Flu may have peaked but is still widespread across the U.S.
Image: Kilian Daugherty, Kerah Adams
Kilian Daugherty, 1, is prepped for a chest X-ray by radiology technologist Kerah Adams as he's examined for flu symptoms at Upson Regional Medical Center in Thomaston, Georgia on Feb. 9, 2018.David Goldman / AP file

This year’s flu season is on track to be as bad as the 2009 H1N1 swine flu pandemic, federal health officials said Friday.

Influenza is still at elevated levels across the entire country, with just three states — Montana, Maine and Florida — reporting minimal flu activity.

Influenza activity for the week ending Feb. 24, 2018

And reports have come in on 17 more children who have died from flu, making a total of 114 pediatric deaths so far this season.

“This has been a really difficult season and it’s not over yet,” Centers for Disease Control and Prevention director Dr. Anne Schuchat said.

“I think the end of this season will end up being a bigger toll of disease than during that 2009 pandemic.”

2009 was the year of the H1N1 swine flu pandemic. That year was especially bad for children and young adults and this year, as in most flu seasons, the elderly are suffering the most.

The H1N1 flu virus killed 282 U.S. children in 2009-2010 and influenza killed 148 children in 2014-2015.

“This year we have quite a lot of disease in the elderly and middle-aged adults,” Schuchat said.

■ Provided information ■
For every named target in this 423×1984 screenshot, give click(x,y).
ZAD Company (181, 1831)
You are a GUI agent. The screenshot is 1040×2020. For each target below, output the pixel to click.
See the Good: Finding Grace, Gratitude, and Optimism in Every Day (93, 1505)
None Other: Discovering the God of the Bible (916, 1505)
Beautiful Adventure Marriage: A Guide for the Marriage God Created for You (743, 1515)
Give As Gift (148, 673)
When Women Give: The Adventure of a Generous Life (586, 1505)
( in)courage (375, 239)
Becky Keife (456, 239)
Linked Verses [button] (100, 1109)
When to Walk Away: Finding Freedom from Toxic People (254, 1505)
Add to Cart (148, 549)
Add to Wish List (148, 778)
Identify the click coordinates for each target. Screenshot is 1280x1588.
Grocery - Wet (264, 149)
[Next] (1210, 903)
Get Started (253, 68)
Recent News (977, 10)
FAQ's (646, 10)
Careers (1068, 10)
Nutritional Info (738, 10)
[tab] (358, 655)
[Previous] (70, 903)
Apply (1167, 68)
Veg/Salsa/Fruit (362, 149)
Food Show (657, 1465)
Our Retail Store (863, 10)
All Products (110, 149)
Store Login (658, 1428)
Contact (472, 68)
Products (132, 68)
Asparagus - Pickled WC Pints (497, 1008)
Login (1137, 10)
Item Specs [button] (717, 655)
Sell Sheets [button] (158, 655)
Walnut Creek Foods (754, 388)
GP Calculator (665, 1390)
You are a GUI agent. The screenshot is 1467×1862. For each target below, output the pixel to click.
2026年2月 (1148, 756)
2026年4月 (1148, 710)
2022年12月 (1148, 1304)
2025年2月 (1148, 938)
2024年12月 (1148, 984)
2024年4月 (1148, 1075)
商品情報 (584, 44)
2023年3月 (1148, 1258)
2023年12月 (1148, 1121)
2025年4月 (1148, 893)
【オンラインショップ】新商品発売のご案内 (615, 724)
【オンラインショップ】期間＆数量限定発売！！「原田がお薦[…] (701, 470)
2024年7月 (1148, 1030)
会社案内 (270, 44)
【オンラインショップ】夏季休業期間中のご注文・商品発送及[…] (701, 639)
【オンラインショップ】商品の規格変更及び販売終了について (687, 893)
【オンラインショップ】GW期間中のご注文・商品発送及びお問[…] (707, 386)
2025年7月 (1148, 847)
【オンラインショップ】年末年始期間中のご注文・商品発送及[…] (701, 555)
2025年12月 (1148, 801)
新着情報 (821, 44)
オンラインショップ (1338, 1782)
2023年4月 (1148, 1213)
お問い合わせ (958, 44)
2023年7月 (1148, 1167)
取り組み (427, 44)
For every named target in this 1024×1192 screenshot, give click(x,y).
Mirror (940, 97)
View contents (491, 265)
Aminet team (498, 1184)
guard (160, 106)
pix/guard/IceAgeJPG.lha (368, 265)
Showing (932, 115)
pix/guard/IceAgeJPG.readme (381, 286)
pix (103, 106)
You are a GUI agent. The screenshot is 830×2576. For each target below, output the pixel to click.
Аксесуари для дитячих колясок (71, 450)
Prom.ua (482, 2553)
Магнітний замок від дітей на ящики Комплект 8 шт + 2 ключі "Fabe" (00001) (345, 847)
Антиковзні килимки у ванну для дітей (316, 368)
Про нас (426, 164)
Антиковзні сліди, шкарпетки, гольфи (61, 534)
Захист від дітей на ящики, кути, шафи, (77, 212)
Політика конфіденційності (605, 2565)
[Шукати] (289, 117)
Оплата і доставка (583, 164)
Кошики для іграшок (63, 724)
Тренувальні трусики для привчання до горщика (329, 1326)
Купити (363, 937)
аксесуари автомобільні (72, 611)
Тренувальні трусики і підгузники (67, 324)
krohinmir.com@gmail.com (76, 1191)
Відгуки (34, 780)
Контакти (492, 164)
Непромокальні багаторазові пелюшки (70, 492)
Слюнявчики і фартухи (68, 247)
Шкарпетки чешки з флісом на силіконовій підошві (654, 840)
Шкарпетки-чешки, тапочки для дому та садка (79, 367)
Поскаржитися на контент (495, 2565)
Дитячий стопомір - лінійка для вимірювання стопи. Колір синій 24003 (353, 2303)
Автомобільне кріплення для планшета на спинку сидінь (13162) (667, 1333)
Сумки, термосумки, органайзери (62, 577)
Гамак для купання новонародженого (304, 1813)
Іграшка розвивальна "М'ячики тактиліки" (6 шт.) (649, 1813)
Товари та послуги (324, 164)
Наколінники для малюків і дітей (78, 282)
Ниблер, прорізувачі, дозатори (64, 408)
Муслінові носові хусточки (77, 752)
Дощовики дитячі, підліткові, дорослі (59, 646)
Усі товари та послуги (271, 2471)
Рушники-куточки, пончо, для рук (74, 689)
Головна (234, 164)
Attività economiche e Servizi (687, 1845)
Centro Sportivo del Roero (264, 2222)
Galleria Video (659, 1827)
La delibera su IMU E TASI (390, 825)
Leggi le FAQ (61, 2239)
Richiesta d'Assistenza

■ What to do ■
- A) From the flu article, extract the passage between "Flu may have" and "officials said Friday.", inclusive.
- B) Which three states does the flu article list as reporting minimal flu activity?
The items come from a different source than the text.

■ Task-by-task outputs ■
- A)
Flu may have peaked but is still widespread across the U.S.
Image: Kilian Daugherty, Kerah Adams
Kilian Daugherty, 1, is prepped for a chest X-ray by radiology technologist Kerah Adams as he's examined for flu symptoms at Upson Regional Medical Center in Thomaston, Georgia on Feb. 9, 2018.David Goldman / AP file

This year’s flu season is on track to be as bad as the 2009 H1N1 swine flu pandemic, federal health officials said Friday.

- B) Montana, Maine and Florida.